All you people saying it's going to be useful in places like Africa haven't really thought it through.
You've got the basic problem that to be useful the phone needs to be exposed to the sun.
Which means you need to leave the phone on display in the sun, you can't keep it in your pocket!
Most african countries are poor, and full of corruption. If you leave a phone on display it's going to get nicked.
Look at the performance specs,. and you bet your bottom dollar they're going to be overly optimistic as they're published by the phone manufacturer.
You're going to need 1 hour of bright sunshine just be able to get 10 mins talk time use from the phone.
The question is what are the conditions which they measured that performance?
How bright was the sun, and what was the orientation of the phone relative to the sun?
I bet you the solar panel was pointed directly at the sun. The power generated by a solar panel falls off dramatically as the angle becomes more acute. Ideally the panel needs to be pointed directly at the sun.
And how far was the phone from the base station to give a life of 10minutes?
The further the phone is from the base station, the phone uses a higher power output from it's RF transmitter. I'm willing to bet the phone was close to the base station and the transmitter running at low power output.

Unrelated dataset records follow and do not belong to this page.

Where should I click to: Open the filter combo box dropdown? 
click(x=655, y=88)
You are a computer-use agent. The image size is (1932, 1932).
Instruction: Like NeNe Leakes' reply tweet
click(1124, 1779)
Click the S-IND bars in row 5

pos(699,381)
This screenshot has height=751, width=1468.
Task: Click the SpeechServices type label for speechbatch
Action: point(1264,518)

My mobile has a lithium ion battery rated at 7200mAh, with a big enough panel I reckon I can charge it in perhaps an hour 15 mins, but that's a large surface area of panel and physically impossible to integrate into a phone.
The only use this solar panel charging has for this phone is under the following conditions:
1) You can be sure of bright sunshine
2) The phone is an emergency phone which you use incredibly infrequently.
The question is, even in standby mode, or even when the phone is off, it still sends burst data transmissions to the base station, it's still consuming power, the question, can the solar panels keep the battery topped up?
The partial answer to that question is: No!, if it's kept in a pocket, a glove compartment, in a drawer. Which comes back to the risk of theft if the phone is on display in the open.
If you want a phone for emergency use, which is about all this one is good for, then you might a well get a wind-up one! (if they exist and I doubt they do).
In which case, you might as well get an emergency battery pack like the Freeloader, and charge it up before you leave home, and then use the freeloader to act as an emergency charger to recharge your phone battery).
And if you're going to be in Africa and want a source of power to recharge a mobile phone and other gadgets because there's no electrical supply out in the bush, then you need my invention when I've finished building it. Not a poxy tiny solar panel which is practically useless.